I found it buried in a dusty old box of files, wedged between nondescript folders like “Wells Fargo” and “Car Repairs.”
How did something so precious get stuck here? I wondered.
Eleven pages of single-spaced type, typed on her computer. My grandmother had conquered the basics of the computer in her old age, but that was no surprise. She was a smart, ambitious, classy woman who had survived tuberculosis in the 1940s, breast cancer, a brain tumor and her eldest grandson’s tragic death, among countless other sorrows. Her life had been a hard one, but she had resilience in spades. She was a fighter.
Mama was on her deathbed as I celebrated my wedding in August 2010. Due to the festivities and honeymoon, I’d missed my family’s trip up north to say goodbye to her. I was heavy with regret. And then my mom’s words came, “She doesn’t have long,” and I reached for my phone to call Mama for the last time. I will never forget her weak, labored words, “Are you happy?” She knew my wait had been wearisome, and now on her deathbed she wanted to rejoice with me.
“Are you happy?” This new bride, soaring on the heights of marital bliss, crumpled up on the floor and choked back sobs to tell her how happy I was, how much I loved being married to Eddie. I told her I missed her, wished I could be there, loved her so much. And then she was too weak to talk anymore. I don’t remember either of us saying goodbye. Mama handed the phone to my aunt. I wept. It was her final phone call. Within hours she was gone.

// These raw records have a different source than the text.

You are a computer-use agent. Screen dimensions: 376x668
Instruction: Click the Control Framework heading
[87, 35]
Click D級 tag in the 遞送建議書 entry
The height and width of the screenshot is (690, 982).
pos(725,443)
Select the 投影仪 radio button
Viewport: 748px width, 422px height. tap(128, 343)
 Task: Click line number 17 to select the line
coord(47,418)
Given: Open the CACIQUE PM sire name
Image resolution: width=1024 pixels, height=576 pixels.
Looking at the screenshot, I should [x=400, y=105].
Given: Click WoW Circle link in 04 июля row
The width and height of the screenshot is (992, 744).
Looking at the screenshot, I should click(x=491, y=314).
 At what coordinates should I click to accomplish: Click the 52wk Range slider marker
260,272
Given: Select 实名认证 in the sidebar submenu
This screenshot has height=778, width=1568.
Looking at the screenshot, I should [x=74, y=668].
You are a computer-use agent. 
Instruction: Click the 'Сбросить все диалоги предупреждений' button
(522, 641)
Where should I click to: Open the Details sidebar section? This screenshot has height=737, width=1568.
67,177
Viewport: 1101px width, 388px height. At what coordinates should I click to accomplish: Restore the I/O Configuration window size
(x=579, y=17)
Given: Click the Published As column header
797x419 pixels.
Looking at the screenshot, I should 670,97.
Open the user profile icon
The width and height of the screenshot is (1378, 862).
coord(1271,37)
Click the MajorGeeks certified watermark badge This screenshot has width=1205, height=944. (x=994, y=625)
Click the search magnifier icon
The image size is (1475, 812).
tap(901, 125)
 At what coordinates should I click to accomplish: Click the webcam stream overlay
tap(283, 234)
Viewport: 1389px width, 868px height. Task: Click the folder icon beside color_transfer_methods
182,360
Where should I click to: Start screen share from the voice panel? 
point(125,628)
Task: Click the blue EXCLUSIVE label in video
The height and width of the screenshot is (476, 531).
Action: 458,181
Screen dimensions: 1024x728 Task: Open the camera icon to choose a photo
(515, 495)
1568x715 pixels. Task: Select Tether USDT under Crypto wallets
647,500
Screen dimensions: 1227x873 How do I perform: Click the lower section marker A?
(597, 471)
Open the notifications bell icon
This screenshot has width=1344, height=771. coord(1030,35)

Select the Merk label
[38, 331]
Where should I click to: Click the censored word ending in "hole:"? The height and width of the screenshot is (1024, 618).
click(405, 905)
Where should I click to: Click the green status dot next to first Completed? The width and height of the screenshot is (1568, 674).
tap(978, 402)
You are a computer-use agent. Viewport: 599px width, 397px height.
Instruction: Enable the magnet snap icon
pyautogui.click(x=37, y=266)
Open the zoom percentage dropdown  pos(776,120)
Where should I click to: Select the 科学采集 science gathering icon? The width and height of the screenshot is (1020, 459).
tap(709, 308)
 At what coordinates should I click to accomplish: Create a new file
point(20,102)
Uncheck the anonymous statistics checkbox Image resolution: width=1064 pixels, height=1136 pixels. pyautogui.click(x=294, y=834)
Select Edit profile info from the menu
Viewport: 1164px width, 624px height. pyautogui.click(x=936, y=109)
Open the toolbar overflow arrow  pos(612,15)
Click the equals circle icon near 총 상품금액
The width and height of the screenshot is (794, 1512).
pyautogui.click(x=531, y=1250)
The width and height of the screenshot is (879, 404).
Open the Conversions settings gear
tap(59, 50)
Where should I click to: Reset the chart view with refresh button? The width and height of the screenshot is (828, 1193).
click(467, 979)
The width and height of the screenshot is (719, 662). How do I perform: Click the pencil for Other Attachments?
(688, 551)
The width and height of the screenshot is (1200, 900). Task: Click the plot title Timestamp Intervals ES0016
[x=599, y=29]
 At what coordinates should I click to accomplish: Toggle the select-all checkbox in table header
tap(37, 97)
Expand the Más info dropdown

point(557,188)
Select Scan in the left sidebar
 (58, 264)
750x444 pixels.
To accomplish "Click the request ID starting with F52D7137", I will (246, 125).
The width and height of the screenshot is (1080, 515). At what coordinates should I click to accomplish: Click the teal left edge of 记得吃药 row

Now, two years later, I held this treasure in my hands: my Mama’s account of her life, told to me in 11 pages. With my son fast asleep, I wasted no time in curling up on the couch to read (and weep) through the precious pages of my grandmother’s story. I was spellbound reading of her early days in Seattle, the friends she lost in World War II, her first job, her first boyfriend. But there were four particular words that made my heart stop and my world spin. She wrote:
My undoing. (Your beginning.)
Those four little words were Mama’s commentary on her marriage to my biological grandfather, Jack. It was a marriage that had unraveled in abandonment and ended in divorce. But the fact that Mama married “the wrong man” way back in the 1940s meant that I would one day exist. And I sat there—at 36 years old, a new wife, an even newer mom—heavy with the gravity of her statement, sobered to hear someone acknowledge that my very existence was wrapped up in their pain and grief.
I spent a majority of my teens and twenties trying to execute perfect decisions, to avoid making any mistakes. My thought process went a little like this:
If I live an exemplary life, I’ll be blessed, respected, and influential.
If I wait faithfully to marry the right man, God will give me an amazing model marriage.
If I serve others and make them happy, all my relationships will be peaceful and life-giving.
People who pursue conceptual holiness and miss pursuing the Holy One—they start smelling strongly of Pharisee. I know, because I once reeked of it. It took me years to realize that ultimately it’s not about me and my perfection. It’s about living a life wholly surrendered to God. It’s about releasing this white-knuckled grip I have on my life’s plans. It’s about returning to the cross and the tomb, to remember where my worth and hope and strength are found.
My life is his, to do with as he pleases.
When Mama came to know Jesus in her twilight years, he rewrote her chapters of divorce and shame and loss. Mysteriously, gloriously, he worked it all together for good. All was covered by his blood, all was finished on the cross. Death gave way to life.
Our brokenness might be big, our scars might run deep, but our God is bigger and deeper still. When all seems lost, God’s plans cannot be frustrated. He thinks and acts on an infinitely perfect scale (while we see only a stone’s throw in front of us).
So, what’s weighing on you in this new year? What have you already been burdened by today? He stepped into it all, came to be with us, “to give light to those who sit in darkness and in the shadow of death, to guide our feet into the way of peace.” He comes with mercies every morning, and every year.
Let’s take the long view when we look at today’s sorrows or yesterday’s setbacks—for even our greatest undoing, tilled in tears and surrender, may just be the fertile soil where life begins.
Scriptures referenced: Romans 8:28, Isaiah 55:8-9, Job 42:2, Luke 18:27, Psalm 119:56, Luke 1:79.